EXERCISE DATA Start Marker

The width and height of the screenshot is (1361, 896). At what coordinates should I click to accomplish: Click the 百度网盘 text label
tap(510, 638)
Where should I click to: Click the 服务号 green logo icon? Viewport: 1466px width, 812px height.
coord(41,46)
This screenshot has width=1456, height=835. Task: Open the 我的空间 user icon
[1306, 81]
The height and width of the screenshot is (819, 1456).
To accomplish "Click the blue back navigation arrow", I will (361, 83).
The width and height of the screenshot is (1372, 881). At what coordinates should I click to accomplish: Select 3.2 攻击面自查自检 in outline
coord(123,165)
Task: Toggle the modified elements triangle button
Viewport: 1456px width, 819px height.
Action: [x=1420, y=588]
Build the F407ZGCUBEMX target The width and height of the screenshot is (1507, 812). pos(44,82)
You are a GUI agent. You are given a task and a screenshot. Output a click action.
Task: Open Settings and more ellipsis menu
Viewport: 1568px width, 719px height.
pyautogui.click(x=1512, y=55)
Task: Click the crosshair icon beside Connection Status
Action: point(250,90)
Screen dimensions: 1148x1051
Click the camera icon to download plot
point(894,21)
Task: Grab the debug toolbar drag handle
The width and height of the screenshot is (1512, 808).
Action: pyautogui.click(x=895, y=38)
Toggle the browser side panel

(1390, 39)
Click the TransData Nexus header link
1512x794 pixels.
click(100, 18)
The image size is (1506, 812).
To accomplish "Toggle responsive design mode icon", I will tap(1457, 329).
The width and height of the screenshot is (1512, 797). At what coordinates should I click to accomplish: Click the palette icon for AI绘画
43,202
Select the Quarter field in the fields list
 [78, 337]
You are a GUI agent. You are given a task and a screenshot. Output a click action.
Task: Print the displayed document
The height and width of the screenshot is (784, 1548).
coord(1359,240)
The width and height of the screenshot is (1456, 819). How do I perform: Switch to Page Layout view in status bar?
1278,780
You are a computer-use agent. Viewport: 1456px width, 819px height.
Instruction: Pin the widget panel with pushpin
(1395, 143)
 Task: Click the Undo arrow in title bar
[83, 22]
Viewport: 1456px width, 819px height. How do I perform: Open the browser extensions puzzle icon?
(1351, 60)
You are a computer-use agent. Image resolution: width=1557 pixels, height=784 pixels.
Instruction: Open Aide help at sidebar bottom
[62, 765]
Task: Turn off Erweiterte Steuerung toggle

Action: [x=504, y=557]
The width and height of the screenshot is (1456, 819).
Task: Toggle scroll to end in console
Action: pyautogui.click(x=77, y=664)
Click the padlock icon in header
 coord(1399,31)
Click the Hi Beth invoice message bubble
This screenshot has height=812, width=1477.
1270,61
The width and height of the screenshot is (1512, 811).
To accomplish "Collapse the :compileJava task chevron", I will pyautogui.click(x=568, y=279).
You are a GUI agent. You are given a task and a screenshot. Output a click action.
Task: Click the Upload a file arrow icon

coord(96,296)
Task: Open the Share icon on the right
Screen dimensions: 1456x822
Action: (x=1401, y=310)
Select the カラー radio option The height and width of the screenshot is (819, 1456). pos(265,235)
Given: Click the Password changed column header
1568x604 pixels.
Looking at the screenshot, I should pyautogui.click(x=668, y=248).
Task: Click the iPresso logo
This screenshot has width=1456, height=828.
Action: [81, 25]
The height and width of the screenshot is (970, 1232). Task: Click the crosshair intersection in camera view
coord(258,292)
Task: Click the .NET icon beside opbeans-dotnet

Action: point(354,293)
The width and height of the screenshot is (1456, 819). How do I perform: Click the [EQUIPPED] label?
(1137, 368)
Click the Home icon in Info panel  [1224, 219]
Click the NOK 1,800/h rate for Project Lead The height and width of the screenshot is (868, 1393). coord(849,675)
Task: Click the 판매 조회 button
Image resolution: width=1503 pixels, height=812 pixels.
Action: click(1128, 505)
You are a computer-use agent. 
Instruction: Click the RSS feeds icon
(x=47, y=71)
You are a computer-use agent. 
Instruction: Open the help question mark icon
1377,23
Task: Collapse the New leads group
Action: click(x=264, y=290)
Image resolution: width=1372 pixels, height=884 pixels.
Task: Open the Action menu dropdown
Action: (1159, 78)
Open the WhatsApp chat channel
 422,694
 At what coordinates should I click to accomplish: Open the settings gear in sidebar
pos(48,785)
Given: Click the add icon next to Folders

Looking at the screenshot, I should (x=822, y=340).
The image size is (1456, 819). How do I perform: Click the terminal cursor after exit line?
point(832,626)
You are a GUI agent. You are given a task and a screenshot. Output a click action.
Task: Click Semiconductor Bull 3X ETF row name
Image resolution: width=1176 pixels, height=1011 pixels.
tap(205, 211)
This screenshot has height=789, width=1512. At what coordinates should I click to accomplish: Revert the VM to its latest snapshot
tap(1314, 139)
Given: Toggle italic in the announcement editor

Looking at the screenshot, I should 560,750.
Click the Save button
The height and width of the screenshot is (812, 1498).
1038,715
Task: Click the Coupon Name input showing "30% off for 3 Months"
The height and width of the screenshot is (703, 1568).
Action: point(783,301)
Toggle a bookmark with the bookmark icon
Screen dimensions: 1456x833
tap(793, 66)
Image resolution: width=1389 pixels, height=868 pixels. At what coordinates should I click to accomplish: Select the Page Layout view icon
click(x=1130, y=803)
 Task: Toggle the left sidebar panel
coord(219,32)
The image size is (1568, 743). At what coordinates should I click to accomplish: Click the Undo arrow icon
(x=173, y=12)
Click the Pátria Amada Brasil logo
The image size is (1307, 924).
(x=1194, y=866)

EXERCISE DATA End Marker

__TRY IT__. The task requires each record above to be restated exactly.

__RESPONSE BOX__.
The width and height of the screenshot is (1361, 896). At what coordinates should I click to accomplish: Click the 百度网盘 text label
tap(510, 638)
Where should I click to: Click the 服务号 green logo icon? Viewport: 1466px width, 812px height.
coord(41,46)
This screenshot has width=1456, height=835. Task: Open the 我的空间 user icon
[1306, 81]
The height and width of the screenshot is (819, 1456).
To accomplish "Click the blue back navigation arrow", I will (361, 83).
The width and height of the screenshot is (1372, 881). At what coordinates should I click to accomplish: Select 3.2 攻击面自查自检 in outline
coord(123,165)
Task: Toggle the modified elements triangle button
Viewport: 1456px width, 819px height.
Action: [x=1420, y=588]
Build the F407ZGCUBEMX target The width and height of the screenshot is (1507, 812). pos(44,82)
You are a GUI agent. You are given a task and a screenshot. Output a click action.
Task: Open Settings and more ellipsis menu
Viewport: 1568px width, 719px height.
pyautogui.click(x=1512, y=55)
Task: Click the crosshair icon beside Connection Status
Action: point(250,90)
Screen dimensions: 1148x1051
Click the camera icon to download plot
point(894,21)
Task: Grab the debug toolbar drag handle
The width and height of the screenshot is (1512, 808).
Action: pyautogui.click(x=895, y=38)
Toggle the browser side panel

(1390, 39)
Click the TransData Nexus header link
1512x794 pixels.
click(100, 18)
The image size is (1506, 812).
To accomplish "Toggle responsive design mode icon", I will tap(1457, 329).
The width and height of the screenshot is (1512, 797). At what coordinates should I click to accomplish: Click the palette icon for AI绘画
43,202
Select the Quarter field in the fields list
 [78, 337]
You are a GUI agent. You are given a task and a screenshot. Output a click action.
Task: Print the displayed document
The height and width of the screenshot is (784, 1548).
coord(1359,240)
The width and height of the screenshot is (1456, 819). How do I perform: Switch to Page Layout view in status bar?
1278,780
You are a computer-use agent. Viewport: 1456px width, 819px height.
Instruction: Pin the widget panel with pushpin
(1395, 143)
 Task: Click the Undo arrow in title bar
[83, 22]
Viewport: 1456px width, 819px height. How do I perform: Open the browser extensions puzzle icon?
(1351, 60)
You are a computer-use agent. Image resolution: width=1557 pixels, height=784 pixels.
Instruction: Open Aide help at sidebar bottom
[62, 765]
Task: Turn off Erweiterte Steuerung toggle

Action: [x=504, y=557]
The width and height of the screenshot is (1456, 819).
Task: Toggle scroll to end in console
Action: pyautogui.click(x=77, y=664)
Click the padlock icon in header
 coord(1399,31)
Click the Hi Beth invoice message bubble
This screenshot has height=812, width=1477.
1270,61
The width and height of the screenshot is (1512, 811).
To accomplish "Collapse the :compileJava task chevron", I will pyautogui.click(x=568, y=279).
You are a GUI agent. You are given a task and a screenshot. Output a click action.
Task: Click the Upload a file arrow icon

coord(96,296)
Task: Open the Share icon on the right
Screen dimensions: 1456x822
Action: (x=1401, y=310)
Select the カラー radio option The height and width of the screenshot is (819, 1456). pos(265,235)
Given: Click the Password changed column header
1568x604 pixels.
Looking at the screenshot, I should pyautogui.click(x=668, y=248).
Task: Click the iPresso logo
This screenshot has width=1456, height=828.
Action: [81, 25]
The height and width of the screenshot is (970, 1232). Task: Click the crosshair intersection in camera view
coord(258,292)
Task: Click the .NET icon beside opbeans-dotnet

Action: point(354,293)
The width and height of the screenshot is (1456, 819). How do I perform: Click the [EQUIPPED] label?
(1137, 368)
Click the Home icon in Info panel  [1224, 219]
Click the NOK 1,800/h rate for Project Lead The height and width of the screenshot is (868, 1393). coord(849,675)
Task: Click the 판매 조회 button
Image resolution: width=1503 pixels, height=812 pixels.
Action: click(1128, 505)
You are a computer-use agent. 
Instruction: Click the RSS feeds icon
(x=47, y=71)
You are a computer-use agent. 
Instruction: Open the help question mark icon
1377,23
Task: Collapse the New leads group
Action: click(x=264, y=290)
Image resolution: width=1372 pixels, height=884 pixels.
Task: Open the Action menu dropdown
Action: (1159, 78)
Open the WhatsApp chat channel
 422,694
 At what coordinates should I click to accomplish: Open the settings gear in sidebar
pos(48,785)
Given: Click the add icon next to Folders

Looking at the screenshot, I should (x=822, y=340).
The image size is (1456, 819). How do I perform: Click the terminal cursor after exit line?
point(832,626)
You are a GUI agent. You are given a task and a screenshot. Output a click action.
Task: Click Semiconductor Bull 3X ETF row name
Image resolution: width=1176 pixels, height=1011 pixels.
tap(205, 211)
This screenshot has height=789, width=1512. At what coordinates should I click to accomplish: Revert the VM to its latest snapshot
tap(1314, 139)
Given: Toggle italic in the announcement editor

Looking at the screenshot, I should 560,750.
Click the Save button
The height and width of the screenshot is (812, 1498).
1038,715
Task: Click the Coupon Name input showing "30% off for 3 Months"
The height and width of the screenshot is (703, 1568).
Action: point(783,301)
Toggle a bookmark with the bookmark icon
Screen dimensions: 1456x833
tap(793, 66)
Image resolution: width=1389 pixels, height=868 pixels. At what coordinates should I click to accomplish: Select the Page Layout view icon
click(x=1130, y=803)
 Task: Toggle the left sidebar panel
coord(219,32)
The image size is (1568, 743). At what coordinates should I click to accomplish: Click the Undo arrow icon
(x=173, y=12)
Click the Pátria Amada Brasil logo
The image size is (1307, 924).
(x=1194, y=866)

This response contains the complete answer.